An Ontario Superior Court judge has certified a class action lawsuit against Johnson & Johnson (J&J) and related companies on behalf of Canadians (excluding Quebec) who ingested the heartburn drug Prepulsid, according to the law firms representing the plaintiffs.

J&J subsidiary Janssen Pharmaceutica withdrew Prepulsid (cisapride) in 2000 after it was linked to reports of heart rhythm abnormalities and death. Prepulsid was marketed as Propulsid in the U.S.

In addition to claiming damages for cardiac injuries, the lawsuit also advances a claim for damages arising from the purchase of what is alleged to have been an ineffective drug. While J&J has settled numerous personal injury cases in the U.S., Canadian litigation has been tied up in motions, appeals and opposition from the company, according to the law firms.
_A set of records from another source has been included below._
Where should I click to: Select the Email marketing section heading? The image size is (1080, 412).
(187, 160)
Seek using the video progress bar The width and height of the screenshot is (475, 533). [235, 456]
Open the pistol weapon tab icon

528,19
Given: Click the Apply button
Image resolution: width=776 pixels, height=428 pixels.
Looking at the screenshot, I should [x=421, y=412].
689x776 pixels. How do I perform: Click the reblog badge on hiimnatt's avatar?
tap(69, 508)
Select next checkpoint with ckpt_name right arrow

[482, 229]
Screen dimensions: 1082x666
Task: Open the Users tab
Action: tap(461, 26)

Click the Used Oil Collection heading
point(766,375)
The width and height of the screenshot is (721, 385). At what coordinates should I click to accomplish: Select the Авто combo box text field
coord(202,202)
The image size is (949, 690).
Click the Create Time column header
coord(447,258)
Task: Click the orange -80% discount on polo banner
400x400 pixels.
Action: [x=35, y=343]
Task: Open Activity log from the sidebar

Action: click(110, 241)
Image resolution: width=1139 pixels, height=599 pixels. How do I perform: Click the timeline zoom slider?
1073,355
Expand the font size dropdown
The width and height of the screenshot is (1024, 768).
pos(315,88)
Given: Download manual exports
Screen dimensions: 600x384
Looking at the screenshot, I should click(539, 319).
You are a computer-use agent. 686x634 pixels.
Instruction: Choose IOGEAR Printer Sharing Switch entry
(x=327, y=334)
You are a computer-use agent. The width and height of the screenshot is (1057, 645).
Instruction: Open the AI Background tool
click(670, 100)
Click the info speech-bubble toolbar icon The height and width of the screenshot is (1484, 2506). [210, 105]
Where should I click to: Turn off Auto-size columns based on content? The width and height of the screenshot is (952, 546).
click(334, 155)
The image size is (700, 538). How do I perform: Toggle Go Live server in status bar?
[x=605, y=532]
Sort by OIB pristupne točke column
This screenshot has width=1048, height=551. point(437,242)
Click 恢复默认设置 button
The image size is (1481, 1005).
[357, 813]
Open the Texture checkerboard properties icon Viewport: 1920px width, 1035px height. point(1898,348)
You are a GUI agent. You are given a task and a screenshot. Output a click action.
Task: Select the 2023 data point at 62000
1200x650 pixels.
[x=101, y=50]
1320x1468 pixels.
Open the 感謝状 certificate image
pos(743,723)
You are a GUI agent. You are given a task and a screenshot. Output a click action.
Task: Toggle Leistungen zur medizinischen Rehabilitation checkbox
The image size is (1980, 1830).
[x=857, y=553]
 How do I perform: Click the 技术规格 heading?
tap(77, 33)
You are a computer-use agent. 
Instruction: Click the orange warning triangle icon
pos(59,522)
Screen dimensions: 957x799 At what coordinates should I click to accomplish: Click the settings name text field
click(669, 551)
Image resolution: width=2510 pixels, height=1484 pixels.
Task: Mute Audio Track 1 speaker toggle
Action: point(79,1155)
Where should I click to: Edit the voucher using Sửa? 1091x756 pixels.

In certifying the proceeding as a class action, Justice Ellen Macdonald held that there were common issues related to the drug's cardiotoxicity and efficacy whose resolution would move the litigation forward for all class members. The judge rejected the defendants' argument that a class action would be unmanageable, according to the law firms.

The certification decision was not a ruling on the merits of the lawsuit, and the allegations raised in the claim have not yet been proven in court.